Jack - I've read something like this argument before. It is a bit cynical for my tastes, but I'll voice another opinion.

What does it mean to be "white" in America. It means lots of different things, just like, I assume, what being black means in America. It depends on your parents, where you grew up, what your experience is.

I am "white." Actually, I am of English, Irish, and East Indian descent. I have surname that is very Irish, but I have very dark almost black hair and big round brown eyes, like my mother's. When I was young no would guess that I was Irish from the way I looked. Most guesses were that I was Italian.

I grew up in the same neighborhood that Michelle Obama grew up in. In the 60s and 70s that neighborhood experienced a significant amount of "white flight" so that by 1975, I was one of 2 whites in my 7th grade class.

Why my mother (father was gone by 1975), decided to stay in the neighborhood is another entry in itself. My mother is 1/2 Irish and 1/2 East Indian. She looks very Southern Italian and in the Irish neighborhood in which she grew up, my guess is that she was very much an outsider.

I hadn't gone to school with so many white folks until I went to college.

What if I said I feel part black, or "mixed," as we used to say of children who had one black parent and one white parent. I actually wrote to Brent Staples, author of Parallel Time: Growing Up in Black and White about this feeling once. I got no response. I talk about this part of my experience with very few people; only with those whom I think might even have an ounce of empathy.
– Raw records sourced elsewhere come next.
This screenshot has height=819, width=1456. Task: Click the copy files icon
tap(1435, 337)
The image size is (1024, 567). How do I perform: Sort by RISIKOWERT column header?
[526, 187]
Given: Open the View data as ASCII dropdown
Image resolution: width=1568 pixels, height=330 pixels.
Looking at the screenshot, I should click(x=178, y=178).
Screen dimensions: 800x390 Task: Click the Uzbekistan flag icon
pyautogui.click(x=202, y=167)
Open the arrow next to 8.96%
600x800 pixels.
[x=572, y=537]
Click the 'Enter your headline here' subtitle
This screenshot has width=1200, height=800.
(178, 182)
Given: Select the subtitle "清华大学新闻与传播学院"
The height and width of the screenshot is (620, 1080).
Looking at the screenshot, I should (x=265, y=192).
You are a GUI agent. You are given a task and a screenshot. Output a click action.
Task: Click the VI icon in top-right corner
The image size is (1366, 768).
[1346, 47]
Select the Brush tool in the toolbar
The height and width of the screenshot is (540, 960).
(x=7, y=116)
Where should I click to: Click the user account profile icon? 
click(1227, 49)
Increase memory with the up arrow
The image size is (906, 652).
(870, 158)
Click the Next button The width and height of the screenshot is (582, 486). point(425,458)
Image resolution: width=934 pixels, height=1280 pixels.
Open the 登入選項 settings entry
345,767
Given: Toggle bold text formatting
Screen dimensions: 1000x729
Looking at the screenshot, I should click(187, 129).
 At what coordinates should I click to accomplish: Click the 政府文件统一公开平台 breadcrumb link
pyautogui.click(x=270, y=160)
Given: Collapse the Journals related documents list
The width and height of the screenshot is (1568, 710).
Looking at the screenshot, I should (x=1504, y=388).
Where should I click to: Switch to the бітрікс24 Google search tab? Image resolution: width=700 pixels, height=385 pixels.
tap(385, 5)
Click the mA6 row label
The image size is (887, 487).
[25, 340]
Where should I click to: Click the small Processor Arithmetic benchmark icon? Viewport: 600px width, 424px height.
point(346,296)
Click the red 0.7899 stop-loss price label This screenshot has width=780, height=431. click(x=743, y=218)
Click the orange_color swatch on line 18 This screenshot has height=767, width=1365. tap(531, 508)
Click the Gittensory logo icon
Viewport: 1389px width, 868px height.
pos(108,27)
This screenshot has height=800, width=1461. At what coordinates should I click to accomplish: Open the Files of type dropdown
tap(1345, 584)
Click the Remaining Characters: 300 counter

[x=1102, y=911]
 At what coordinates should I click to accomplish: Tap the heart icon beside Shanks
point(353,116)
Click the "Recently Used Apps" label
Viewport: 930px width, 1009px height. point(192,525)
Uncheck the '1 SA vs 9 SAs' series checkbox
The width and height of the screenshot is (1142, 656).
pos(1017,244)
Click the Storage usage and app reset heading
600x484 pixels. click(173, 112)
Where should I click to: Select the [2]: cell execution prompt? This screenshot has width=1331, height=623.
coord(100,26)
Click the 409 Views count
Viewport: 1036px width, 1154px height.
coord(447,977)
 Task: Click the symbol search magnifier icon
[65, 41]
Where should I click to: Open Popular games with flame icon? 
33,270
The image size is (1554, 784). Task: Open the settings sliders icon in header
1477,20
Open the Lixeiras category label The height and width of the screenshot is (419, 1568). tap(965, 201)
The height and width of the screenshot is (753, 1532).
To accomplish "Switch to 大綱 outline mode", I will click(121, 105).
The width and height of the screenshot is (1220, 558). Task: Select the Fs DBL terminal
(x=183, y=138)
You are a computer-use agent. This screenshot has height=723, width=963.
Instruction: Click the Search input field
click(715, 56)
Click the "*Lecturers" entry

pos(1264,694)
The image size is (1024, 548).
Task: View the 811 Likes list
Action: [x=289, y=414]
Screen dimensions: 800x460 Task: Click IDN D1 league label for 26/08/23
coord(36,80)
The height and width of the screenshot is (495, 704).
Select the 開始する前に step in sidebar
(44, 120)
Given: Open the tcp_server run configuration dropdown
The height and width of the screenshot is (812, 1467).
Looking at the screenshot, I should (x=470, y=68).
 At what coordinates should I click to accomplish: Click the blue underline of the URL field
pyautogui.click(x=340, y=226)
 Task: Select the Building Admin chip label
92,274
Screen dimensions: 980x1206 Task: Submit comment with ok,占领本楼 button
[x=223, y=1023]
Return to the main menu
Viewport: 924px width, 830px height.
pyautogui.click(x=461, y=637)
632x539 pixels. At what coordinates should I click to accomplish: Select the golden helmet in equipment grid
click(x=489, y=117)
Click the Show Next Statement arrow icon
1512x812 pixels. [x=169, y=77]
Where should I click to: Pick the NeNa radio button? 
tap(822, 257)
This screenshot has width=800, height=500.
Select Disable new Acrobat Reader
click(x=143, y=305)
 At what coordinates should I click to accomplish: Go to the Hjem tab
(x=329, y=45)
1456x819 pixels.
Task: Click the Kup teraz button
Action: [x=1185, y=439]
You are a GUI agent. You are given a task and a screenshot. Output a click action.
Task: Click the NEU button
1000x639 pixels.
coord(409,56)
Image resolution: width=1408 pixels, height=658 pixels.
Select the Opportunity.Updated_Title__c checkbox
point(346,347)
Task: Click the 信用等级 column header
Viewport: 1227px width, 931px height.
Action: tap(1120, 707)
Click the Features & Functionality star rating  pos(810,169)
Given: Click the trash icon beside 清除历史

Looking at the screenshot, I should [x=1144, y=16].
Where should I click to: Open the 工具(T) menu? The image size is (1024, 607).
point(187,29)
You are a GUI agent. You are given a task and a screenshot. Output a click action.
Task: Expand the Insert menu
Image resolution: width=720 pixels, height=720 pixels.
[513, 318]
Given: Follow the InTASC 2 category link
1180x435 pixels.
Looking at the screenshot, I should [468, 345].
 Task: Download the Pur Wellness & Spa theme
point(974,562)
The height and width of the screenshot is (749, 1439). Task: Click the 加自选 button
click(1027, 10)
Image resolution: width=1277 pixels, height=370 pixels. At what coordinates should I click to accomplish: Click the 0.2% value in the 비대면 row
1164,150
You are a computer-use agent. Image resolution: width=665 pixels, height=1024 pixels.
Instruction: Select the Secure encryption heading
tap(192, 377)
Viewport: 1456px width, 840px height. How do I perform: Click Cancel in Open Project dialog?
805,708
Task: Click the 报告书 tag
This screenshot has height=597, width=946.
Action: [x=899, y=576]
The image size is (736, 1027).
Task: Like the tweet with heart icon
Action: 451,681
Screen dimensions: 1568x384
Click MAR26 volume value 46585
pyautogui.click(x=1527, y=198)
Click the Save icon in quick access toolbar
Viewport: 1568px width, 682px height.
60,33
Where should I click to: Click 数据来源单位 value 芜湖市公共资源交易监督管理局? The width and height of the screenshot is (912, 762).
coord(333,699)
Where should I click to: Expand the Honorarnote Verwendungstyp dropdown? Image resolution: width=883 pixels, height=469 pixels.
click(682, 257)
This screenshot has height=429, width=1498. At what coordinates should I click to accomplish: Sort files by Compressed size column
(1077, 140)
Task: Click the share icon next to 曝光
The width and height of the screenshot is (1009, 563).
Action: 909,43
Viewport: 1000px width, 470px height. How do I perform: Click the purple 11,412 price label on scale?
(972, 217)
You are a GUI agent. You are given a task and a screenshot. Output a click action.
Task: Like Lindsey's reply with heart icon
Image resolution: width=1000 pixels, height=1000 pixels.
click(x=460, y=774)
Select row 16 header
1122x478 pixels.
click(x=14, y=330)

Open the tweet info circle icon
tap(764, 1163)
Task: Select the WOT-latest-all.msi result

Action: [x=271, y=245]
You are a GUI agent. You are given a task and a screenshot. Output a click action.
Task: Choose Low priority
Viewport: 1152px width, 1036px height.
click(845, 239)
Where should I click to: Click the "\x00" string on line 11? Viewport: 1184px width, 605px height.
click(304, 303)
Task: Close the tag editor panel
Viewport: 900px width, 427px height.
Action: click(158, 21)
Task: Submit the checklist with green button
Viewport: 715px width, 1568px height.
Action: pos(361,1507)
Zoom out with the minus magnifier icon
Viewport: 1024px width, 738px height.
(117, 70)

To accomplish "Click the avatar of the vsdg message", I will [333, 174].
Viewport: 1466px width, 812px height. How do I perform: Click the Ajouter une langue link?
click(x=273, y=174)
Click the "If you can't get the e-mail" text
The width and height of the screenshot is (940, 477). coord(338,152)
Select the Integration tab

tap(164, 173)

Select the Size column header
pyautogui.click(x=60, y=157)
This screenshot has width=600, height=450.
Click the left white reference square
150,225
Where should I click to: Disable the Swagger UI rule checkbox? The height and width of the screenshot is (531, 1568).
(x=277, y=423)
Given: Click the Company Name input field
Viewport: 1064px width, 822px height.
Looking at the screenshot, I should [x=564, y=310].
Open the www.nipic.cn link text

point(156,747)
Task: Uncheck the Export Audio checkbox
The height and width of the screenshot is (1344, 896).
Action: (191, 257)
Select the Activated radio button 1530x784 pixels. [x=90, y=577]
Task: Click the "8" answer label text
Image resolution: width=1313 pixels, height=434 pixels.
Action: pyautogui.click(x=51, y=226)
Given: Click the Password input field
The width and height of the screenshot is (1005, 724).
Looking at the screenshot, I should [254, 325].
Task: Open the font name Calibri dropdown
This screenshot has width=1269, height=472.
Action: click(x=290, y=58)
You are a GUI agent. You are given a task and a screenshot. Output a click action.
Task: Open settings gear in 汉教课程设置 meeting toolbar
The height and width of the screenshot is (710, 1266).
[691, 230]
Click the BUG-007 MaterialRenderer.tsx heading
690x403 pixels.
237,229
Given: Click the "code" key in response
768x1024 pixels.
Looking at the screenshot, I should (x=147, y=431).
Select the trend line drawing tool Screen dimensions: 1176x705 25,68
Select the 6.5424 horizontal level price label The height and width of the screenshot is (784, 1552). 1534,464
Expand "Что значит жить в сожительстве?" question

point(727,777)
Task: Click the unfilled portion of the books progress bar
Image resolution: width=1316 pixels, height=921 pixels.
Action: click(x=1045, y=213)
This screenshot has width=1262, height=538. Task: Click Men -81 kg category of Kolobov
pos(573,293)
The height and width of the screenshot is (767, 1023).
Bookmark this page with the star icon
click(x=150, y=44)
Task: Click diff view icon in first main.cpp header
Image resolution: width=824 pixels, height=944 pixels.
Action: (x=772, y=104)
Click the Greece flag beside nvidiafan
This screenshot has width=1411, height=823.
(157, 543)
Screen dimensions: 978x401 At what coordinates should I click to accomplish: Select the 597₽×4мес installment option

But what if we could all come to understand ourselves based on our experiences?

I can't talk about white guilt very well. At least consciously, I don't believe that I have supported Barack because of the "tacitly promised forgiveness." I think I supported him b/c I thought he was like me. And I think that the young folks with whom I am acquainted see themselves in Barack. That generation has much more experience with many different cultures in a way that I find refreshing.

The past will never die. Isn't that what Faulker meant? And I experienced people who distrusted white folks so much that even in the presence of a white child they could not mask their bitterness. I also experienced people who could see that white children were not little devils, just children.

It wasn't until I was an adult, practicing law, that I came across some really scary white folks. The kind that my childhood neighbors thought I might be. I think it was those scary white folks that Barack also knew, but didn't grow up with, to whom he was referring to in the "bitter" and "cling" comments. He looked like a snob when he said them, but I think he's afraid of them, just like some black folks are afraid (rightly so) of traveling to certain rural parts of this country. I think that was more about fear (and anger) than anything else.

Wright didn't negate promised forgiveness. He negated the goodness of humanity. He could have really opened a dialogue about these issues. But he felt personally attacked and he hit back. I'm not saying that there aren't people out there who wanted to do him harm. But those folks were the scary white folks I was referring to earlier. They were not going to vote for Barack in the first place, ever.

As a religious leader Wright could have talked about what makes us good humans. He could have talked about what makes us bad humans. He could have related his personal trials and tribulations and how he overcame them. He could have talked about how the teachings of Jesus made him a better human. But he chose differently.